- [Work instructions]: Look for the string "agent" in the data below, and copy each line that holds it.

(Collected data)

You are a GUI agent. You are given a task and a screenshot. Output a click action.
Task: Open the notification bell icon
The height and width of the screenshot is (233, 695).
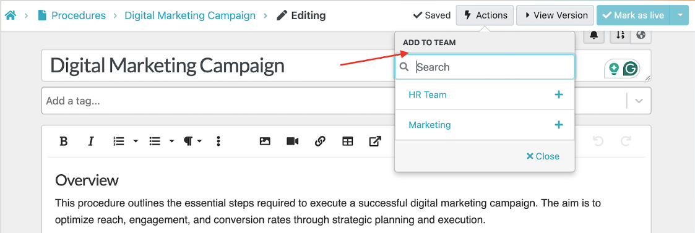[594, 35]

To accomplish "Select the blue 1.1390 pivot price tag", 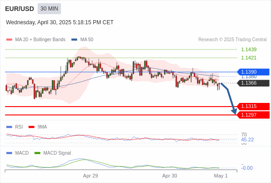I will pos(253,72).
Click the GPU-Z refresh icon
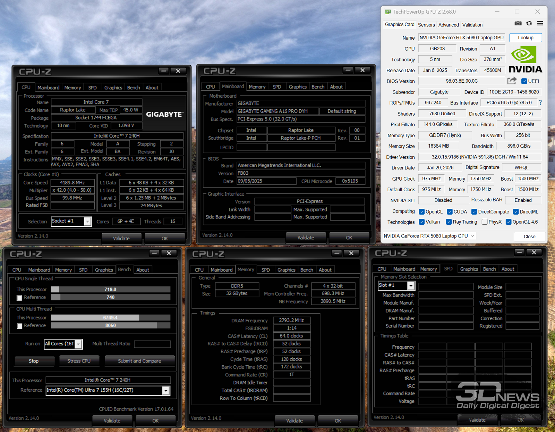 529,24
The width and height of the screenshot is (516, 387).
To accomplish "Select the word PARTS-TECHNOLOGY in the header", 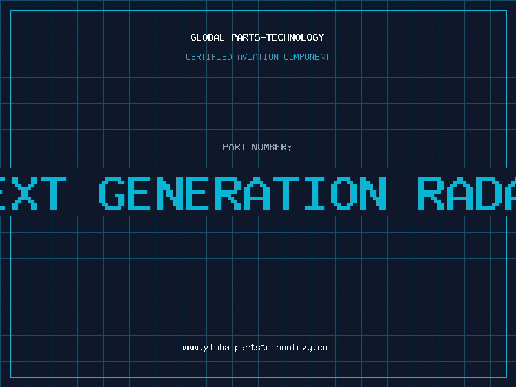I will point(277,37).
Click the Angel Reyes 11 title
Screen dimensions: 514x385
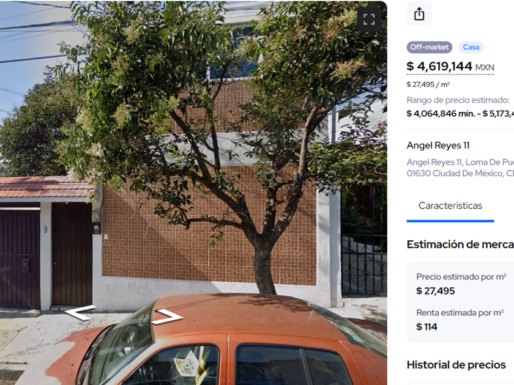click(x=438, y=145)
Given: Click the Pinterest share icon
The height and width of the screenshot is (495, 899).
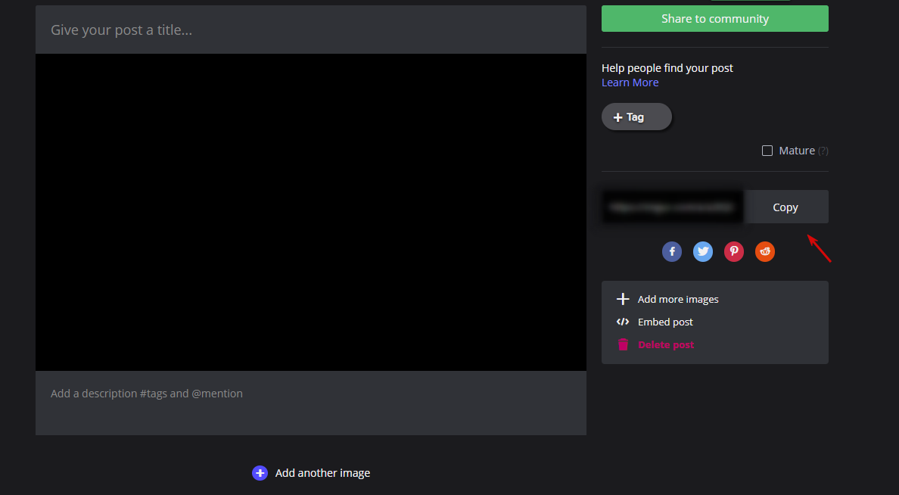Looking at the screenshot, I should (734, 251).
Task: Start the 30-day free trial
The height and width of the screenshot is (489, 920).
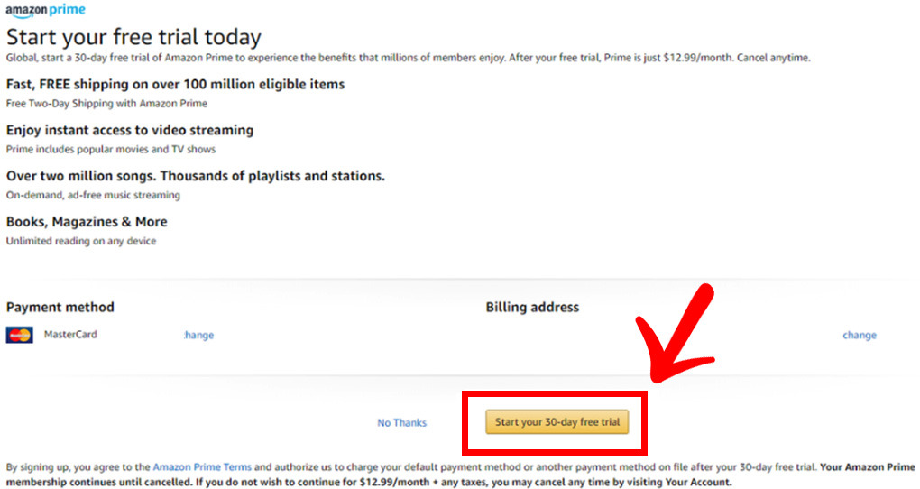Action: point(557,422)
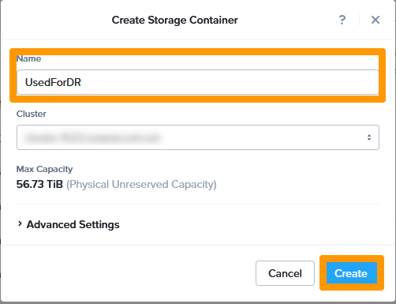Viewport: 396px width, 304px height.
Task: Click the Cluster field label
Action: (x=32, y=114)
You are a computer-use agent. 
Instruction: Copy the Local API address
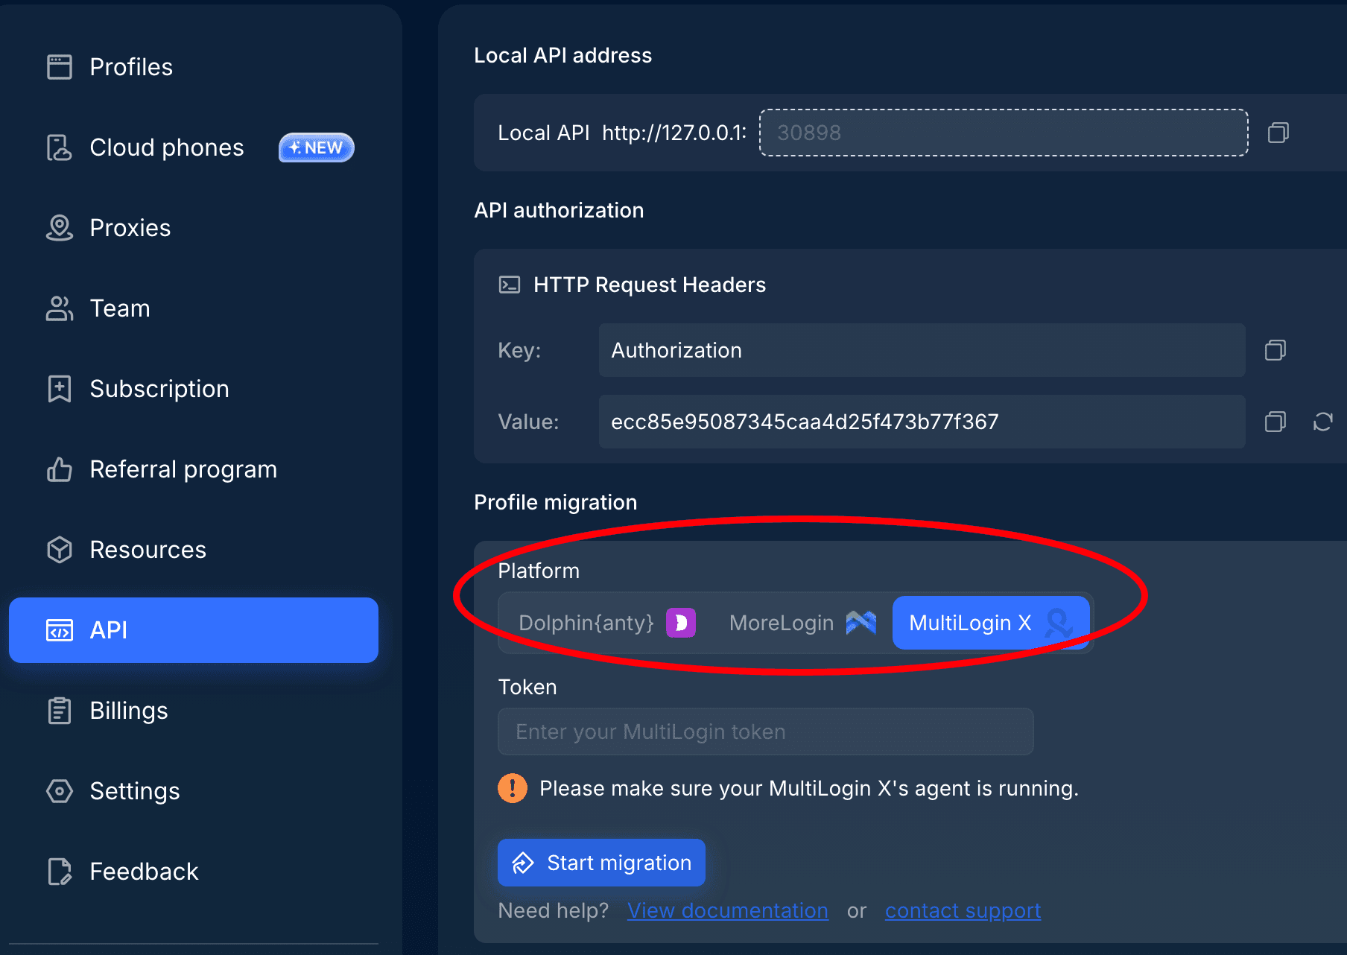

- [Solved exercise]:
You are a GUI agent. You are given a task and a screenshot. Output a click action.
You are a computer-use agent. 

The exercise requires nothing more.